Da § 14 Abs 1 KStG die stliche Anerkennung der Organschaft von dem Vorliegen eines GAV iSd § 291 Abs 1 AktG und dessen tats Durchführung abhängig macht, hat die Fin-Verw in der Vergangenheit einem nach ausl HR abgeschlossenen GAV die Eignung zur Begr einer Organschaft versagt.

Da D eine grenzüberschreitende Organschaft mit der Wirkung einer Einkommenszurechnung von einer inl TG zu einer ausl MG oder von einer ausl TG zu einer inl MG nicht kennt (s Tz 321), stellt sich die Frage nach der Anerkennung eines ausl GAV vorrangig bei OG, die nach dem Recht eines anderen Mitgliedstaats der EU bzw des EWR gegründet wurden und die ihren Verwaltungssitz (Geschäftsleitung) in D haben.

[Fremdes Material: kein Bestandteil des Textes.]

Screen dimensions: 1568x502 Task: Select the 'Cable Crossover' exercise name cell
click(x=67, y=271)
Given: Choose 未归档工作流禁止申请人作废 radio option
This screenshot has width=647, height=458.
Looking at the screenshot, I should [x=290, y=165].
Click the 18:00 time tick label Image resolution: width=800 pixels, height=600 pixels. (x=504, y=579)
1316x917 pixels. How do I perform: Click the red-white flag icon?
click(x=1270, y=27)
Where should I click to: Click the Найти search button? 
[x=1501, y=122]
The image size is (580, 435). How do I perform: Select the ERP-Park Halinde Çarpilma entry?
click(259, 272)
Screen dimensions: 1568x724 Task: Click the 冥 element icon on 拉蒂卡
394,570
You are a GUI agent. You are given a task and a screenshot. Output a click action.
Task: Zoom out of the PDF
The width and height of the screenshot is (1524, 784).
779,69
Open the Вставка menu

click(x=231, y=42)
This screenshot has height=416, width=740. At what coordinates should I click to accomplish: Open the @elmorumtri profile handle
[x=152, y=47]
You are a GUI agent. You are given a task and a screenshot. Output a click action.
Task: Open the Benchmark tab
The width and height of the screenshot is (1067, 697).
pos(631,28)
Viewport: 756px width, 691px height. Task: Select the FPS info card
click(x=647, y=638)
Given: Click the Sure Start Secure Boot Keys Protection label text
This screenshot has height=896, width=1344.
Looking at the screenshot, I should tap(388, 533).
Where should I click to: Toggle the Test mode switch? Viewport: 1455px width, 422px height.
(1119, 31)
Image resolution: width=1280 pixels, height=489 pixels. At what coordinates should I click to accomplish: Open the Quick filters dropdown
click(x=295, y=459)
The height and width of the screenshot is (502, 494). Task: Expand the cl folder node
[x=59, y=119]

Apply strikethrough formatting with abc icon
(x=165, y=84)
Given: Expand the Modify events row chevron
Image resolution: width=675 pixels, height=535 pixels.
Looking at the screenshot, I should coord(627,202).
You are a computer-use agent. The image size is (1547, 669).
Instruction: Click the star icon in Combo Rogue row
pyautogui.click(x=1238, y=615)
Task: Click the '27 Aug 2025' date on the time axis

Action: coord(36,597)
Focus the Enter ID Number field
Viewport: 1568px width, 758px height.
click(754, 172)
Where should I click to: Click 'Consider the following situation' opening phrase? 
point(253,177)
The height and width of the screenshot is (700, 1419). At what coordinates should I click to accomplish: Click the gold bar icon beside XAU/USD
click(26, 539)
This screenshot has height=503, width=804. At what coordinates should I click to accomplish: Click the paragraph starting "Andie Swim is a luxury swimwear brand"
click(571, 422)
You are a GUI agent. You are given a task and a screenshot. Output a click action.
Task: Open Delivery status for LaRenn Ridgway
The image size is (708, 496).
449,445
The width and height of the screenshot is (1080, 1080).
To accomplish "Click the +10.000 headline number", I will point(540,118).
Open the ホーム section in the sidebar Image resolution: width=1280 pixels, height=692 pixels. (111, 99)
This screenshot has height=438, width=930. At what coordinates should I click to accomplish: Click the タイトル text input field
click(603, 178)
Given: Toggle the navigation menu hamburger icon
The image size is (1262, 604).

Da außer D nur die EU-Staaten Österreich, Portugal, Slowenien und Kroatien das Rechtsinstitut des GAV kennen (s Tz 99, 315), stellt sich für in anderen EU-/EWR-Staaten oder in Drittstaaten gegründete TG mit inl Geschäftsleitung die Frage, ob ein inhaltlich dem GAV iSd § 291 Abs 1 AktG nachgebildeter schuldrechtlicher Vertrag als Grundlage für die Anwendung der dt Organschaftsregelungen anzuerkennen ist (dazu s Tz 344ff).

 

Tz. 341

Stand: EL 110 – ET: 06/2023

Zur Beantwortung der Frage nach der Zulässigkeit eines "grenzüberschreitenden" GAV ist auf das Gesellschaftsrecht des Ansässigkeitsstaats der Untergesellschaft abzustellen (s Urt des BGH v 15.06.1992, BGHZ 119, 1; v 03.04.1998, BGHZ 138, 136 und v 13.12.2004, DStR 2005, 340, unter III 2a; weiter s Hoene, IStR 2012, 462). Daher kann eine TG mit Sitz und Geschäftsleitung in D als OG einen GAV unabhängig davon abschließen, in welchem Staat der OT ansässig ist. Ggf sind jedoch noch evtl Zustimmungserfordernisse nach ausl Gesellschaftsrecht zu beachten (s Hoene, IStR 2012, 462). Anders bei einer OG mit Geschäftsleitung im Inl, aber statutarischem Sitz in einem ausl EU-/EWR-Staat, bei der sich Zulässigkeit und Wirkungen eines GAV nach dem jeweiligen ausl HR richten.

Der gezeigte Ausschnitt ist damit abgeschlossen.